South Sacramento Communities Re-open After Major Green Rehab

Three Mutual Housing California communities recently re-opened after a $6.3 million rehab that emphasized water and energy efficiency.

Three Mutual Housing California communities recently re-opened after a $6.3 million rehab that emphasized water and energy efficiency. The upgrades of the South Sacramento developments, purchased nearly 20 years ago by the Sacramento-based nonprofit, took more than a year to complete.

“By renovating Mutual Housing at Greenway, Glen Ellen and Sky Park, Mutual Housing has brought physical renewal that builds a stronger community in this at-risk neighborhood,” said Patrick Kennedy, Sacramento county supervisor for District 2. “This renewal helps establish a high standard for housing in the area.”  

Rain gardens, drought-tolerant landscaping and a drastic reduction in lawn were just a few of the changes made to save water and to help keep local water-quality high. Piped from roof drains—and landscaped areas—rain gardens filter storm water before it goes to storm drains, cleansing it.

“They didn’t have to do these changes,” said Niki Crucillo, project engineer at Davis, Calif.-based Cunningham Engineering. “If a developer is not required to make changes, they usually don’t because of the extra cost. But, it was driven by the nonprofit’s sustainable goals.”

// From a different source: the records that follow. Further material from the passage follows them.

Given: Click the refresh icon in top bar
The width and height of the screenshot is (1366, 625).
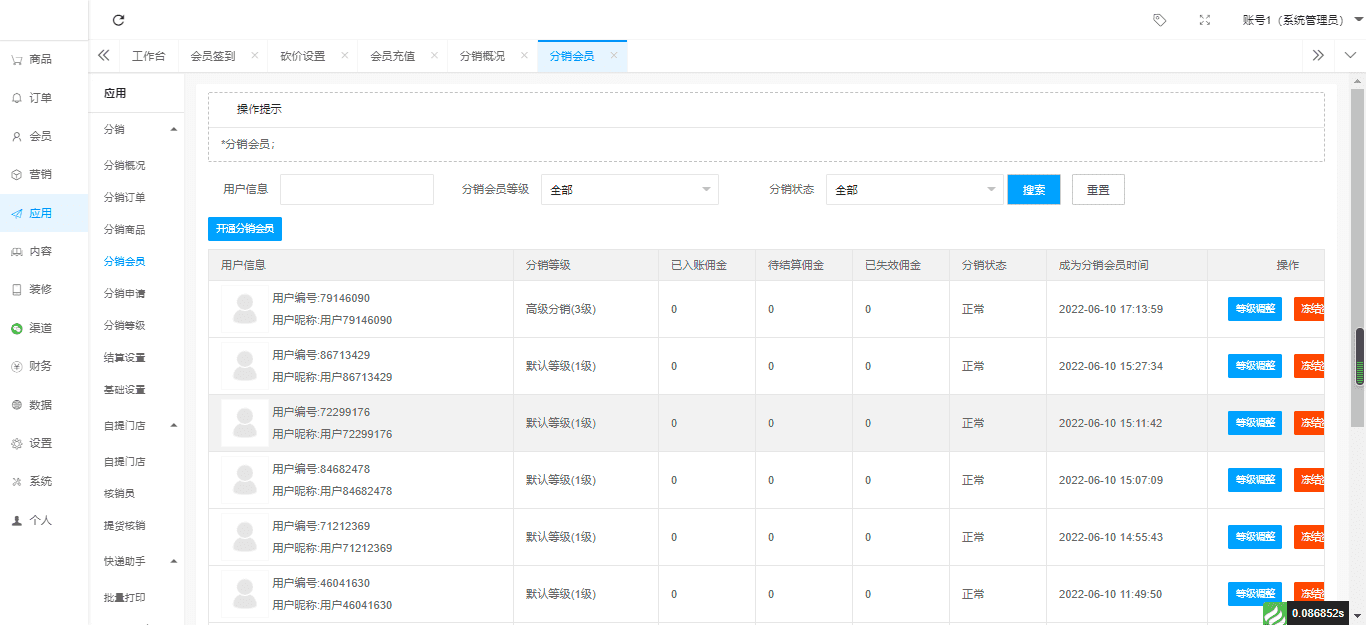Looking at the screenshot, I should pyautogui.click(x=118, y=20).
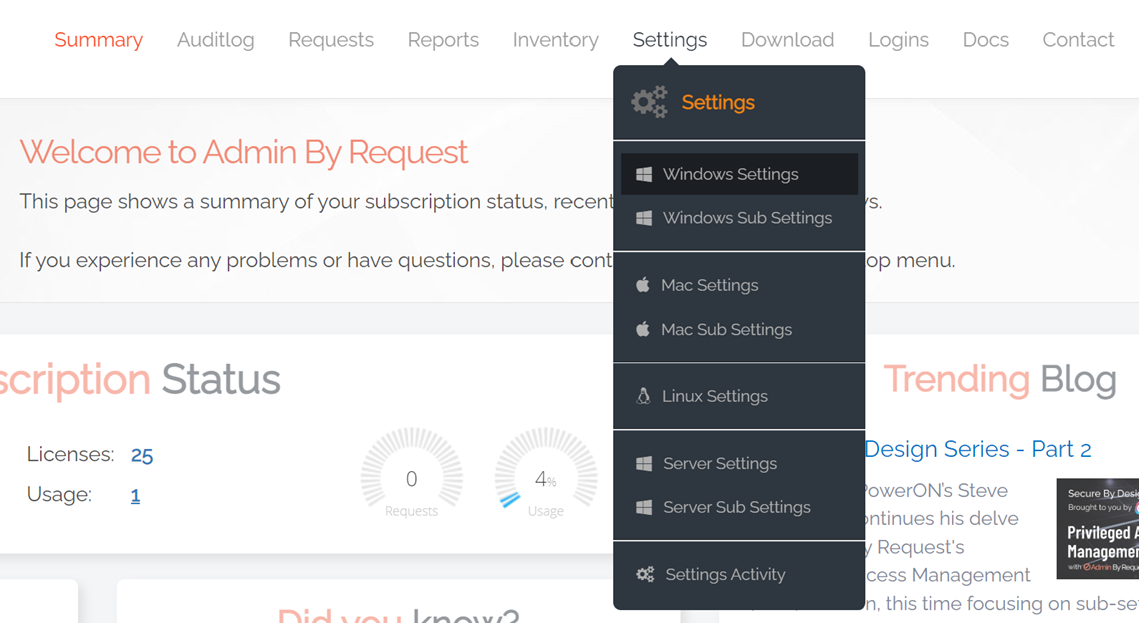Click the Windows icon next to Windows Sub Settings

click(644, 218)
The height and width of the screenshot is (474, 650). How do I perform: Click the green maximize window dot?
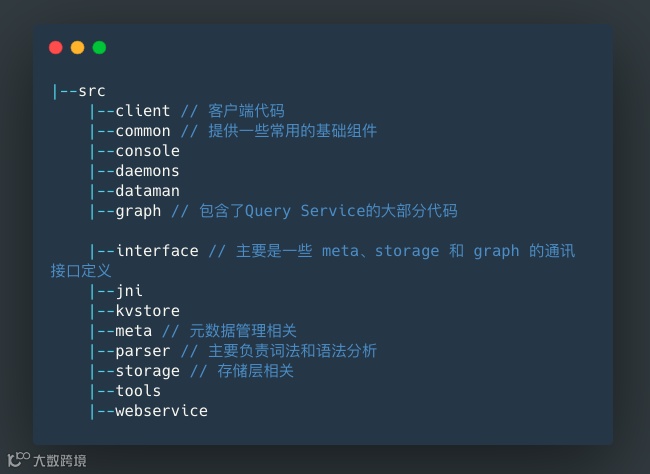tap(99, 47)
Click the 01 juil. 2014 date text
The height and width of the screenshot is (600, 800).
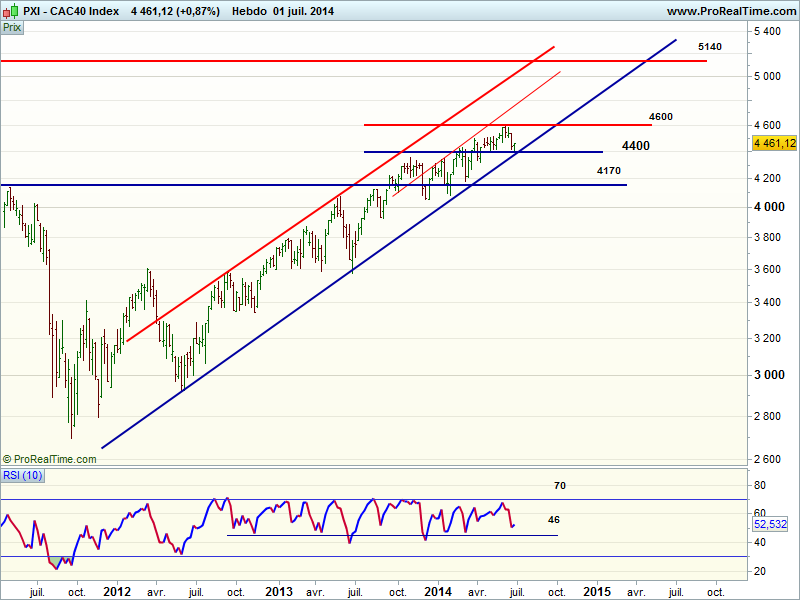tap(302, 12)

During the landscaping, 25,000 sq. ft. were turned into planting areas while grass was reduced to 19,000 sq. ft.

“We put sedges and rushes—plants you would normally see in inundated areas—in the rain garden while we used deer grasses and other drought-tolerant species throughout the site,” said Olga Garzon, landscape designer at   Cunningham Engineering.

Basketball and tetherball courts were added to an expanded playground and picnic areas with new benches, BBQ pits, and fountains. To save water, the developer also installed automatic shower head cut-offs and high-efficiency water heaters that supply hot water faster.   

“We started this during the drought, so we were very conscious of water use and water waste,” said Keith Bloom, Mutual Housing senior project manager.

Solar panels were installed on roofs to reduce the nonprofit’s operating costs—and resident utility costs. The HVAC system was upgraded to a high-efficiency, forced air, split system. Exteriors were replaced with environmentally sustainable siding. Roofs and windows roofs also were replaced with more durable materials. 

Interior cabinets, countertops, bathroom and kitchen fixtures, tubs and tub surrounds, appliances and floor and window coverings were updated with healthier, more efficient materials.

Some families were temporarily relocated.

“Because we started developing and purchasing properties 25 years ago—and have since greened a number of them during rehabs—we have a lot of experience in working with residents to make sure they understand how the remodels will help their lives,” said Rachel Iskow, Mutual Housing chief executive officer.

“By adding the photovoltaic system and other energy-efficient measures, resident utility bills should go down considerably, so people are willing to deal with some constructions and displacement for the long-term benefits.”

Mutual Housing has focused on green issues since 2003 when it became the first multifamily developer to install solar electricity in the Sacramento Municipal Utility District and has been known for bridging the green divide ever since.

In 2012, Mutual Housing started a community-wide Green Leaders Program for residents to learn more about energy consumption and saving. Grants from NeighborWorks America and the Home Depot  Foundation helped residents begin collecting energy use data, start worm composting and other programs.

“The renovation not only lowered utility bills for residents, but inspired them to learn more about green lifestyles by participating in our Green Leaders Program."

In 2013, Mutual Housing received a coveted Green Organization Designation from NeighborWorks America, a Congressionally-chartered nonprofit that also helps with project start-up funds.

“The designation means that we consider sustainability issues in everything we do throughout the organization,” said Iskow.

Mutual Housing should receive for a Build It Green certification and rating from the Oakland-based nonprofit in a month. The rehabilitation was partially funded by the Sacramento Housing and Redevelopment Agency,  Raymond James, Bank of the West, Sacramento Bank of Commerce and Sacramento Municipal Utility District.  

Mutual Housing's housing development work is underwritten by NeighborWorks America.

Founded in 1988, Mutual Housing California develops, operates and advocates for sustainable rental housing for the region’s diverse households. A member of NeighborWorks America—a congressionally chartered nonprofit that supports community development nationwide—Mutual Housing has more than 3,000 residents, nearly half of whom are children.

Through its focus on leadership, the nonprofit provides training and mentoring as well as educational programs, community-building activities and services for residents and neighbors.